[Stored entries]
◇ ◇ ◇ ◇

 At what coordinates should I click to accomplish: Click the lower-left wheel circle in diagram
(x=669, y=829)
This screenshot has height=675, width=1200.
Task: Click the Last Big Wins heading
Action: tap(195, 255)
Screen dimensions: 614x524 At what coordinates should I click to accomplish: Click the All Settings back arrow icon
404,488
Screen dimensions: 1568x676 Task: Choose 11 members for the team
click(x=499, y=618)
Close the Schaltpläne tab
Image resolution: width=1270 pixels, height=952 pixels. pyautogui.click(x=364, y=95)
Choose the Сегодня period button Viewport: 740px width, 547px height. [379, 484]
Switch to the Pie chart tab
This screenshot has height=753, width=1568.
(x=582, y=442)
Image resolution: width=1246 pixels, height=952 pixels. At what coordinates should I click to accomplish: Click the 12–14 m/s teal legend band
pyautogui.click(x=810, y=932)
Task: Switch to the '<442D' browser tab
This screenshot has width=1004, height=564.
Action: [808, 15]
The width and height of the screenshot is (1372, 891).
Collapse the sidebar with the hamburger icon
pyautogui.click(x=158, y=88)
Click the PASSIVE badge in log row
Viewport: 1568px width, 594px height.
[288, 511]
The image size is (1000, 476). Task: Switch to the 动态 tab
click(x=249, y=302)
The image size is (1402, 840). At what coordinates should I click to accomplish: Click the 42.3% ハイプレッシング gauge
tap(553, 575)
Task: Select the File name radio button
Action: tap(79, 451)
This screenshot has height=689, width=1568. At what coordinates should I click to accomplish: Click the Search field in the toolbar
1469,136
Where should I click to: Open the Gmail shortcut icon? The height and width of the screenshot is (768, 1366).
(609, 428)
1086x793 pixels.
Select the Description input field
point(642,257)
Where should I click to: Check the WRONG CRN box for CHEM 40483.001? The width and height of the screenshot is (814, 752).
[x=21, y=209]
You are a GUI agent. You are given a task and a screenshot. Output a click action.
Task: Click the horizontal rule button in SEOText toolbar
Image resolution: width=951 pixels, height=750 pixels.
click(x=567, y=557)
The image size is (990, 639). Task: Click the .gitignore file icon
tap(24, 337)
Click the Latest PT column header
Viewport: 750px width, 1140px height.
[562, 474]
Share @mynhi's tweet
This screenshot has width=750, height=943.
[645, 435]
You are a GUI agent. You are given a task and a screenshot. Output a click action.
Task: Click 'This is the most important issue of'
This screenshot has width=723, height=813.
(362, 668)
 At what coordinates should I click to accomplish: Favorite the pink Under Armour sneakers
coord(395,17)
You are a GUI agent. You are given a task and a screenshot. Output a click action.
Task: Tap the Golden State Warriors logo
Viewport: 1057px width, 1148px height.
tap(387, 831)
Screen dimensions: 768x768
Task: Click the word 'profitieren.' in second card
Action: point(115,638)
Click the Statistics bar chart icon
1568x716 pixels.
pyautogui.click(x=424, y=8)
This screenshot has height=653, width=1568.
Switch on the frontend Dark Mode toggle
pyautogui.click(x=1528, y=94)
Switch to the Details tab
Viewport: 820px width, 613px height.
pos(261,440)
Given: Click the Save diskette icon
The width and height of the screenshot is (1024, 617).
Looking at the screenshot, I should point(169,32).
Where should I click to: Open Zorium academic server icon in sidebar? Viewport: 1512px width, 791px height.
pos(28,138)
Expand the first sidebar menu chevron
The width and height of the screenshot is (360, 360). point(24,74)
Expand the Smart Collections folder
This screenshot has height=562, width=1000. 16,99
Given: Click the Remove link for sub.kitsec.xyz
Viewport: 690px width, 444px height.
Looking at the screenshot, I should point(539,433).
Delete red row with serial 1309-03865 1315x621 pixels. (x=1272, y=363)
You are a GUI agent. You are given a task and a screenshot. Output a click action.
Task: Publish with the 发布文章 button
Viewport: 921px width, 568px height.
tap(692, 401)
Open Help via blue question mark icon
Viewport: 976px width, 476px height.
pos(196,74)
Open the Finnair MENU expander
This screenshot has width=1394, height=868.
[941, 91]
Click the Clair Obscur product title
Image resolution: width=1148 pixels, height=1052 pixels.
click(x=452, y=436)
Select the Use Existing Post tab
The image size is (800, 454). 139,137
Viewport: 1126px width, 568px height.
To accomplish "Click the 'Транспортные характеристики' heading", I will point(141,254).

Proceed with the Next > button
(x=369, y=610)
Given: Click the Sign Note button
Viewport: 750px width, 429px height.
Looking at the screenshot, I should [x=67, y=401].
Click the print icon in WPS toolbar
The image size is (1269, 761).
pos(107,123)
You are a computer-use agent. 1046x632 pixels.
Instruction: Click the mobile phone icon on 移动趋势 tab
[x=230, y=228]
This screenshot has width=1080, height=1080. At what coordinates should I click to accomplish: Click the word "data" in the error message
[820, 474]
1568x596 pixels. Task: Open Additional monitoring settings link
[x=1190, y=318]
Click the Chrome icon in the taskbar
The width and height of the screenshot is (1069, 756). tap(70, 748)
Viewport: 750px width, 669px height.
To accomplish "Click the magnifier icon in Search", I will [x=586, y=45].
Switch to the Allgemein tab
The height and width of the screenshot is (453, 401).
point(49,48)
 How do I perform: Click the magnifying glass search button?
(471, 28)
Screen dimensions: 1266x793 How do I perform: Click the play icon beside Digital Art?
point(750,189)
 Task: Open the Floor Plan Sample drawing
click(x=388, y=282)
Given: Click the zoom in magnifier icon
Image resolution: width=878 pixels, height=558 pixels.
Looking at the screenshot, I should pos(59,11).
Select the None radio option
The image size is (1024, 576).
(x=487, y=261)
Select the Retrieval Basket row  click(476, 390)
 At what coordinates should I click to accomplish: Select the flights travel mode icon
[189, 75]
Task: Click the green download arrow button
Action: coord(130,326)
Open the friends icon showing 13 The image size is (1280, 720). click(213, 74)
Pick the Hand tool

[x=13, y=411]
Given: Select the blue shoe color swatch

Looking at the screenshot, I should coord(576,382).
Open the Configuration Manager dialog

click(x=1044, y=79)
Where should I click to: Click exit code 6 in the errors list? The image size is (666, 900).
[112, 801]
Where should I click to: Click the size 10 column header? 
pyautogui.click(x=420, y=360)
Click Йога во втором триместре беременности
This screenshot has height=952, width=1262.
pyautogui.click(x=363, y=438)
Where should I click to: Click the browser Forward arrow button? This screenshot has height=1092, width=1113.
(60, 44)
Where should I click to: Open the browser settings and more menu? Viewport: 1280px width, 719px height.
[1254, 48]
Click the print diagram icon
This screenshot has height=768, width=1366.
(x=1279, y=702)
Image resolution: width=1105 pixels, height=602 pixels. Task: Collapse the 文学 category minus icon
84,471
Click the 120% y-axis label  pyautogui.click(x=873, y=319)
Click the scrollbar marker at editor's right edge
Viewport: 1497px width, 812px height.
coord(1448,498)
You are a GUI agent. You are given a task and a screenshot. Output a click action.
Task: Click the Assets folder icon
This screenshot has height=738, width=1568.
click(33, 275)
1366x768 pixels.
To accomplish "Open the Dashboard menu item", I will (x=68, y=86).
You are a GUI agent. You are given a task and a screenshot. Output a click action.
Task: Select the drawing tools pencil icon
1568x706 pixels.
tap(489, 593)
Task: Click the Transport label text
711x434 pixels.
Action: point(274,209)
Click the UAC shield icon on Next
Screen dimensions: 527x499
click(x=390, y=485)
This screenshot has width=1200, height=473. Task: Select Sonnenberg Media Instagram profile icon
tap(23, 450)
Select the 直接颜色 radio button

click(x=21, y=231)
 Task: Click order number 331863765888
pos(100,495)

◇ ◇ ◇ ◇

### ACTIVITY
Take the lines above from the first through the one containing "Task: Switch to the '<442D' browser tab" and reproduce them exactly; include nothing else.

### YOUR SOLUTION
 At what coordinates should I click to accomplish: Click the lower-left wheel circle in diagram
(x=669, y=829)
This screenshot has height=675, width=1200.
Task: Click the Last Big Wins heading
Action: tap(195, 255)
Screen dimensions: 614x524 At what coordinates should I click to accomplish: Click the All Settings back arrow icon
404,488
Screen dimensions: 1568x676 Task: Choose 11 members for the team
click(x=499, y=618)
Close the Schaltpläne tab
Image resolution: width=1270 pixels, height=952 pixels. pyautogui.click(x=364, y=95)
Choose the Сегодня period button Viewport: 740px width, 547px height. [379, 484]
Switch to the Pie chart tab
This screenshot has height=753, width=1568.
(x=582, y=442)
Image resolution: width=1246 pixels, height=952 pixels. At what coordinates should I click to accomplish: Click the 12–14 m/s teal legend band
pyautogui.click(x=810, y=932)
Task: Switch to the '<442D' browser tab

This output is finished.